“It’s better to be wanted and never gotten than to be gotten and never wanted.”
These are the words that flow through my mind on a daily basis. It’s part of what protects me from being hurt by the people around me whose approval and desire I covet.
As I think about the bar that I just left, and my mind slowly recovers from the extreme sensory overload, I think about what this generation is longing for. All I saw were a few friends and a bunch of people waiting to be noticed by someone else — ideally, someone who will increase their social status. It’s all very primal, really — a petri dish of life-sized bacteria, waiting for osmosis to occur among its cells.
We all want to be wanted, and no one wants to admit that they want someone else. That is evident through the ridiculous lengths we go to make ourselves look beautiful or handsome, while maintaining an heir of mystery so others will seek us out and not force us to risk our hearts, our image or false sense of invincibility. It’s a cycle that is as equally self-defeating as it is paradoxical.

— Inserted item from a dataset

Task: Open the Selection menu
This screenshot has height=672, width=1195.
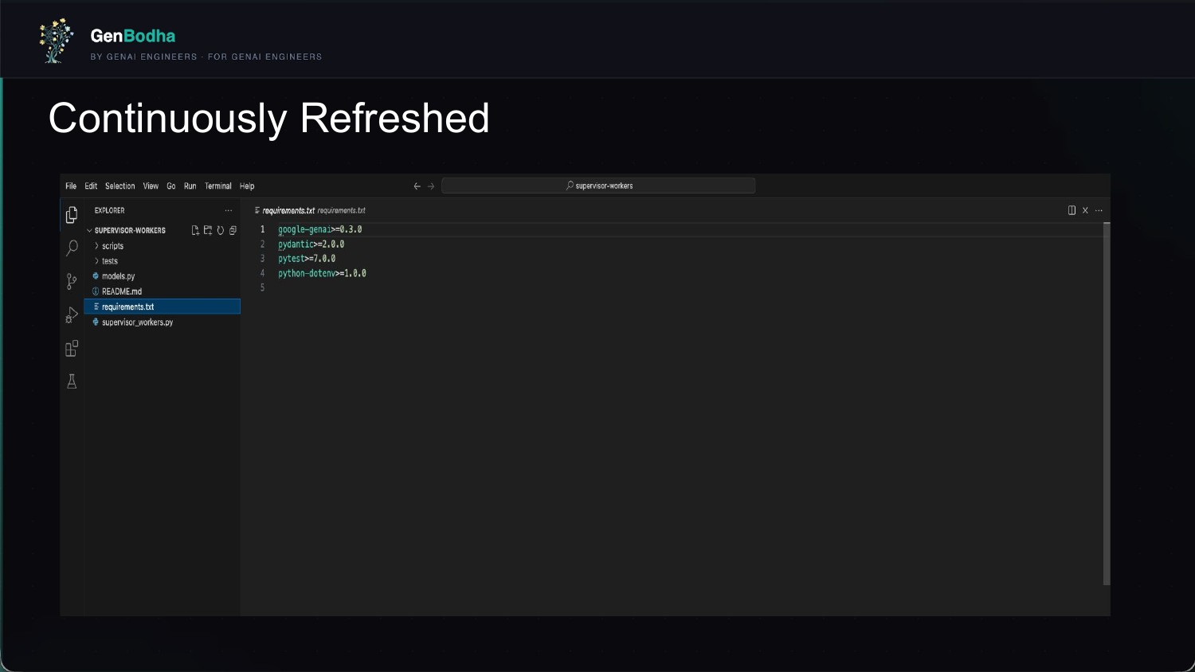Action: (x=120, y=186)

Our eyes are constantly bombarded with images of what “beauty” is, conditioning our minds to want what is attractive according to the world’s standards. If we live in the civilized Western society, capitalism has taken its toll on our perceptions through fantastic marketing and billions of attention-getting dollars. It’s all to get us to spend our money on something we wouldn’t want unless someone told us that we wanted it.
Meanwhile, our parents are getting divorced in droves, our kids are suffering with countless self-esteem/self-image issues, and our definition of love is so completely distorted by our experiences that believing there’s a God who is Love doesn’t even compute in our finite brains because we have no grid for what true love looks like. The criteria is basically, “Can I live life better than my parents?”.

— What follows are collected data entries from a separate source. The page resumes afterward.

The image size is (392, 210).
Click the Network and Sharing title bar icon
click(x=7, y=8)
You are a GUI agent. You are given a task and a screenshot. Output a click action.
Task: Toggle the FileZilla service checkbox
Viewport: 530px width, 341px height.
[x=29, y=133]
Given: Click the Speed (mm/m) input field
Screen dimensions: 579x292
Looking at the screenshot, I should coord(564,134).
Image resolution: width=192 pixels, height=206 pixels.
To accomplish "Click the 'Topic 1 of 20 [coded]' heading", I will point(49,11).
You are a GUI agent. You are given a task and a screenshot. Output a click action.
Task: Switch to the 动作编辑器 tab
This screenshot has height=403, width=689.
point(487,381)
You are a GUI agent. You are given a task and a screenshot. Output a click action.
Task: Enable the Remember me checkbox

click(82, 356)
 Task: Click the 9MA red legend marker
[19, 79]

One less abusive word? A marriage that lasts a few years longer? Less yelling at each other? More watched soccer games and piano recitals? Is that what a greater love looks like to most of us? Where does this leave us? It leaves us with an emptiness that is satisfied temporarily by the belief that we have lived slightly better than our biological predecessors, not ever tasting the joy of pure love.
It’s no wonder that single people are so far behind the previous generation in getting married. We want to be wanted, but not gotten. If we’re gotten then we are forced to be known. And if we are known, experience tells us that we will be rejected or our closeness will result in pain of some sort. Therefore, it’s much easier, and actually makes more sense to never commit to anyone while getting the physical need for sex fulfilled in a variety of ways and giving up on the built-in need for companionship and love.
As a single person, I can’t speak for married people, but I would imagine that marriages deal with many of the same issues. The two parties involved were just able to overcome one aspect of relationship that the single person hasn’t — the willingness to be gotten.
I know this is an extremely negative post, but it’s not meant to be. It’s meant to try and meet people where they are, to understand the mindset of many of my peers and myself so that I can take steps to change a belief and alter a behavior through forgiveness of myself and others.
We have an opportunity to change that. By encouraging one another, by opening up our lives to the people around us, by intentionally being kind, bold and caring, we can change the culture a little at a time so people know that love is available in its truest form, and that it’s okay to be gotten.